Surgeon general calls youth e-cigarette use a public health threat - Health News

image Campaign for Tobacco-Free Kids
The Office of the U.S. Surgeon General issued its first report on electronic cigarettes Dec. 8, calling them a "major public health concern" for youth. Surgeon General Vivek Murthy also announced an interactive website with information and resources for parents and youth.

 "E-cigarettes went from being rare in 2010 to now being the most common tobacco product used by our nation's youth," Murthy said during a news conference, HealthDay News reports. "This represents a staggering development in a relatively short period of time. It also threatens 50 years of hard-fought progress we have made curbing tobacco use, and it places a whole new generation at risk for addiction to nicotine."

E-cigarette use more than tripled since 2011 among middle and high school students, with more than 3 million of them current users (past 30-day use) in 2015, says the report. And after a period of relative stability from 2011 to 2013, vaping more than doubled from 2013 to 2014 among young adults between 18 and 24 years old.

In Kentucky, 41.7 percent of high school students  have ever used an electronic vapor product and 23.4 percent reported being current users ( past 30-day use) in 2015, the first year this data was collected in Kentucky on the Youth Risk Behavior Survey. As for cigarettes, 44.1 percent had ever tried cigarette smoking and 16.9 percent were current smokers.

The 2016 Monitoring the Future survey released after this report on Dec. 13 found for the first time since they started measuring e-cigarette usage, the rate "declined significantly" from 2015 to 2016, dropping from 16.3 percent to 12.5 percent among 12th graders.

"This is a promising turnaround after several surveys found a rapid rise in youth use of e-cigarettes in recent years. However, youth e-cigarette use remains disturbingly high and exceeds use of conventional cigarettes. As the Surgeon General’s report released last week concluded, e-cigarettes pose a serious threat to the health of young people," Matthew L. Myers, president of Campaign for Tobacco-Free Kids, said in a statement.

The surgeon general's report notes the dangers of nicotine on teen and young adult brains, saying it can cause addiction, reduced impulse control, deficits in attention and learning and mood disorders.

"Compared with older adults, the brain of youth and young adults is more vulnerable to the negative consequences of nicotine exposure," Murthy said in the report.

Murthy dismissed industry claims the e-cigarettes prevent youth from becoming smokers, noting the strong association between the use of tobacco products and e-cigarettes. The report says that in 2015, 58.8 percent of high school students used both combustible tobacco products and e-cigarettes.

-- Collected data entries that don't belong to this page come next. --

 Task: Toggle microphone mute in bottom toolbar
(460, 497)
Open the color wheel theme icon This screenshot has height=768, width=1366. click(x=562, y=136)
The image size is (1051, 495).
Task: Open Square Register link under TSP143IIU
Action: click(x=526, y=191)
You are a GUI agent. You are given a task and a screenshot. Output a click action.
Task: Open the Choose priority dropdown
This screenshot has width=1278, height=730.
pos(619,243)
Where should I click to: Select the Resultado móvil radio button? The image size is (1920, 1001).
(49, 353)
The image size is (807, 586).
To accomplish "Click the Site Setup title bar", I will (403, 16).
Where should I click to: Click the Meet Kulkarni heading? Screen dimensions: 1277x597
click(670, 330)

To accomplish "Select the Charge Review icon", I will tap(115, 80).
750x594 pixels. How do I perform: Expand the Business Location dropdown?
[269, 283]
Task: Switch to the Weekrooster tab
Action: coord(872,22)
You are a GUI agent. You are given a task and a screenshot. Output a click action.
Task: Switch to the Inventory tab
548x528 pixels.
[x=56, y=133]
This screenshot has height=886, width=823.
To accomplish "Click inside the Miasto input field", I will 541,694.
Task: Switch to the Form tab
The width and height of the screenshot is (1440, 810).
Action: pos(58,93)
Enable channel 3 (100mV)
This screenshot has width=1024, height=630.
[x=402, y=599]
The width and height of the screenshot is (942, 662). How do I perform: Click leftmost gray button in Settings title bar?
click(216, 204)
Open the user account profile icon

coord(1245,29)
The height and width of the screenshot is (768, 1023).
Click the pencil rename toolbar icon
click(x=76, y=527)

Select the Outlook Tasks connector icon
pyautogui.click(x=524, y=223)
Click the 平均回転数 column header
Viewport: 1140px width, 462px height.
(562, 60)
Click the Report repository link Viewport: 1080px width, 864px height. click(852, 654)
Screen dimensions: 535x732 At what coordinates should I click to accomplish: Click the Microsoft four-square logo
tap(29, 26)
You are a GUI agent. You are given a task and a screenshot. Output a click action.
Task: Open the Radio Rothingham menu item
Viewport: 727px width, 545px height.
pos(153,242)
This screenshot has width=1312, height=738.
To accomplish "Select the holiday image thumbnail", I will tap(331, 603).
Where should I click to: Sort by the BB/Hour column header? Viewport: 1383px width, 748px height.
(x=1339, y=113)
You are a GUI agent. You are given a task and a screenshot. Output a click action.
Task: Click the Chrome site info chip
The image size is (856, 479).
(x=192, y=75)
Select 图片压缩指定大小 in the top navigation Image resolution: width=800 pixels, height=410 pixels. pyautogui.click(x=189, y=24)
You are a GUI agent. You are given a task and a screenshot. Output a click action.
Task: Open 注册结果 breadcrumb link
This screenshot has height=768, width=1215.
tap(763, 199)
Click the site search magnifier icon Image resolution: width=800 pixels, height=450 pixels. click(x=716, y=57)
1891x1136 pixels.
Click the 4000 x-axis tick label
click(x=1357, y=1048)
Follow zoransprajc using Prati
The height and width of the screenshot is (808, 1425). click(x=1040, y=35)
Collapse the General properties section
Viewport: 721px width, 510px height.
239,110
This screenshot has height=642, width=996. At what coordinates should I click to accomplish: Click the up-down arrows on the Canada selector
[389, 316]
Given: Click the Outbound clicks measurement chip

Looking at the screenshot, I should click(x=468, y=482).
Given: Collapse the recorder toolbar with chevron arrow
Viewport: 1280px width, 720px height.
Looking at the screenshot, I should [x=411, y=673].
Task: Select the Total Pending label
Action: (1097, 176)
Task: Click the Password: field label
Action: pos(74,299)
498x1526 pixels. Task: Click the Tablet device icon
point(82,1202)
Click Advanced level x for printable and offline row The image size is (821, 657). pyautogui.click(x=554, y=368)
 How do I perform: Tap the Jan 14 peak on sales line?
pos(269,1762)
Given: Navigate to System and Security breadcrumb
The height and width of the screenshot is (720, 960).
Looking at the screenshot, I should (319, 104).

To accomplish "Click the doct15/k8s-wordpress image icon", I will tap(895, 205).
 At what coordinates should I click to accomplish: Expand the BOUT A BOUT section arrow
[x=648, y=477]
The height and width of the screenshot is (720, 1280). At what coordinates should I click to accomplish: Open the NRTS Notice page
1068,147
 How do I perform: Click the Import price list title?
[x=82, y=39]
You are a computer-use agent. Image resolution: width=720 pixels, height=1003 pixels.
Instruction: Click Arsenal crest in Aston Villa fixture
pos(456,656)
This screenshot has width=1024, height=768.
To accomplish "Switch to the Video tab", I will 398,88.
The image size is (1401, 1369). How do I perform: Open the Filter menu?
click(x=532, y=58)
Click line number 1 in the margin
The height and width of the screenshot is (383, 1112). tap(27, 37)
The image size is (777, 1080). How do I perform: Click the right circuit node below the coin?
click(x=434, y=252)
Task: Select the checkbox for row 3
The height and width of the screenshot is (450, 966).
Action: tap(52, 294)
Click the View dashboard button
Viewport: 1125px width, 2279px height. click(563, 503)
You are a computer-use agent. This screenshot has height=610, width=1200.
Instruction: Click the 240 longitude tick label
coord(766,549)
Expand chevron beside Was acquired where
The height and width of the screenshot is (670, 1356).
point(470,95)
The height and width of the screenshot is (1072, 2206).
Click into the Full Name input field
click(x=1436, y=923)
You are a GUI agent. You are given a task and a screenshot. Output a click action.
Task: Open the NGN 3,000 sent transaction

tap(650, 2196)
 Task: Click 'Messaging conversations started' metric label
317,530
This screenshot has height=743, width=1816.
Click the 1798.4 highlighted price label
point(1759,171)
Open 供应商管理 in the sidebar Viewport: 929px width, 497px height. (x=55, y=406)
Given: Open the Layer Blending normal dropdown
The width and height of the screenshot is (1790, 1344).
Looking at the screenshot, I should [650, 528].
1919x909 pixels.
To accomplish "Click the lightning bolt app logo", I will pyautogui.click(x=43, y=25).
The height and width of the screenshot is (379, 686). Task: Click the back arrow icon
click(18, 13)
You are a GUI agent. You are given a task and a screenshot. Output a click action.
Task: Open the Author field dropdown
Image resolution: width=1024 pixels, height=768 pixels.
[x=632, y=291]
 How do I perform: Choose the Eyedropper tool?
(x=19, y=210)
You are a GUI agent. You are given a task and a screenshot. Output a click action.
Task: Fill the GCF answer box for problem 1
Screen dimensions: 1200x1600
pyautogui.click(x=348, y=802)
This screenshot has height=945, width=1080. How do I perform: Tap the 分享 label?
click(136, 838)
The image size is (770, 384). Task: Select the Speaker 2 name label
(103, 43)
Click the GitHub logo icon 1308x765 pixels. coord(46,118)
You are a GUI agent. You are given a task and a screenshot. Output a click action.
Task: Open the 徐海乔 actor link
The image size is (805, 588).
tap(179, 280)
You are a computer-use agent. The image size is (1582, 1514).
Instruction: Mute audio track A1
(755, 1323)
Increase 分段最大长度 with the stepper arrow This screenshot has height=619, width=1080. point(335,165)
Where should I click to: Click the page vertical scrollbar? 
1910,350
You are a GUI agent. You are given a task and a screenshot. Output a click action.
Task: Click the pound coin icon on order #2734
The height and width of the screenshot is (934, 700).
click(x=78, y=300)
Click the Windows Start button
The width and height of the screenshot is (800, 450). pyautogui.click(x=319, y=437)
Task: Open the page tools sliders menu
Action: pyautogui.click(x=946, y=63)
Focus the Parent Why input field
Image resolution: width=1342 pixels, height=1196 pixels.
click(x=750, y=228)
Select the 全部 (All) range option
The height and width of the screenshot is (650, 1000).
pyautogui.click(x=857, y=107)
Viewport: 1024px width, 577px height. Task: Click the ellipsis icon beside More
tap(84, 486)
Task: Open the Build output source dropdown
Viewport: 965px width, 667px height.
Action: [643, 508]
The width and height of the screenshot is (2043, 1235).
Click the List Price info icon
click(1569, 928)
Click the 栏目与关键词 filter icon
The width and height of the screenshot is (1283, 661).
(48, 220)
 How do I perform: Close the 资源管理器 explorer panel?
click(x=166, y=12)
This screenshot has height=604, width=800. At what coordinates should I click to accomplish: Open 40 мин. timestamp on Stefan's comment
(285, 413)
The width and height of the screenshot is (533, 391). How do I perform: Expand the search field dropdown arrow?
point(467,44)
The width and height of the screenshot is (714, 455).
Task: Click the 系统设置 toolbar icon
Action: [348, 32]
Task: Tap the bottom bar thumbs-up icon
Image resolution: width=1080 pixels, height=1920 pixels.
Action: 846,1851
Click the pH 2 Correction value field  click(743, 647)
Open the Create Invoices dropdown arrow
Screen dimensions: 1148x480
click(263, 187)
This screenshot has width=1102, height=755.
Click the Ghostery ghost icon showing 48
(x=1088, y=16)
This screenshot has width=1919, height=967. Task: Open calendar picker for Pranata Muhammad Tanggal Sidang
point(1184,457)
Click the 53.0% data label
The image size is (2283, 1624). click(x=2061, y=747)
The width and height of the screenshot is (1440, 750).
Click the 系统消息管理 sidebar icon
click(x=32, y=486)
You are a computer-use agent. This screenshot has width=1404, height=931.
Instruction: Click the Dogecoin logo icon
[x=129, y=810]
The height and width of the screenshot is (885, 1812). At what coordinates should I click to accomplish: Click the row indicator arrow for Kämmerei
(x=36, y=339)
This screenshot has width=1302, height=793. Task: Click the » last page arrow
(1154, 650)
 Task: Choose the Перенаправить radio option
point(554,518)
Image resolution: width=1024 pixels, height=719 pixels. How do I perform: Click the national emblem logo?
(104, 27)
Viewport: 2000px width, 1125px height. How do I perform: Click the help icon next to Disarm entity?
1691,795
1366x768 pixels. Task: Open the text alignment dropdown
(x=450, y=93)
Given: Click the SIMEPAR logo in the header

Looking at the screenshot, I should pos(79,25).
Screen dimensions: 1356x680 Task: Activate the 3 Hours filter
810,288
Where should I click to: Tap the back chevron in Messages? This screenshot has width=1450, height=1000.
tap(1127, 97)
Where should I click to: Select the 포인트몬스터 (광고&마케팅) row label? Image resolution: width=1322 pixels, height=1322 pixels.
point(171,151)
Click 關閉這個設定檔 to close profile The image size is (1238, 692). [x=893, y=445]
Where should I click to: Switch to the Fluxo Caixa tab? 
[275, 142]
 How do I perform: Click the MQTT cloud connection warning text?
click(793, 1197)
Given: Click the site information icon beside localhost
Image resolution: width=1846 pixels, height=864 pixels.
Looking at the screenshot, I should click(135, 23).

"There is actually no evidence to support this claim when you look closely at the data," Murthy told HealthDay News.

The report raised concerns about the potential health risks from chemicals found in e-cigarette liquids, which are heated in the device to create a vapor that users inhale. It also notes that e-cigarette aerosol is not harmless 'water vapor," though it also recognizes that it has fewer toxicants than a traditional tobacco product, and that the liquids in them "can cause acute toxicity and possibly death" if consumed.

The report says that students in the 8th, 10th and 12th grades are choosing e-cigarettes over tobacco cigarettes. "In 2015, almost 7 percent of 8th graders exclusively used e-cigarettes during the previous month, alongside 10.4 percent of 10th and 12th graders. Meanwhile, conventional cigarette use occurred in 1.4 percent, just over 2 percent and slightly more than 5 percent of 8th, 10th and 12th graders, respectively," HealthDay reports.

image from the Surgeon General report
Murthy said: "The e-cigarette industry is enticing teens to try their products by flavoring the vapor to taste like candy and fruit, and by using advertising strategies that focus on celebrity endorsements, sponsorship of sports and music events, along with themes of rebellion and sex."

The report concludes with a call to action, including incorporating e-cigarettes in to all smoke-free policies; educating parents, teachers and teens about their danger; to implement and enforce regulations to decrease youth smoking; and to strengthen regulations around advertisements that appeal to youth. It also calls for more research.

In a different statement, Myers calls for the current regulations on e-cigarettes to be strengthened by prohibiting flavors and marketing that appeal to youth, while noting there is a pending proposal in Congress that would weaken the current regulation, adding: "Research has found that more than 85 percent of current youth e-cigarette users use flavored e-cigarettes, and flavors are the leading reason for youth use."

The FDA issued some long-awaited regulations on e-cigarettes earlier this year that ban e-cigarette sales to minors and require makers of the devices to submit their ingredients, among other things. But the regulation did not address the use of flavorings or advertising.

"Federal, state and local policymakers must heed this call from the Surgeon General to protect our children from becoming the next generation hooked on tobacco," American Lung Association National President and CEO Harold Wimmer said in a statement.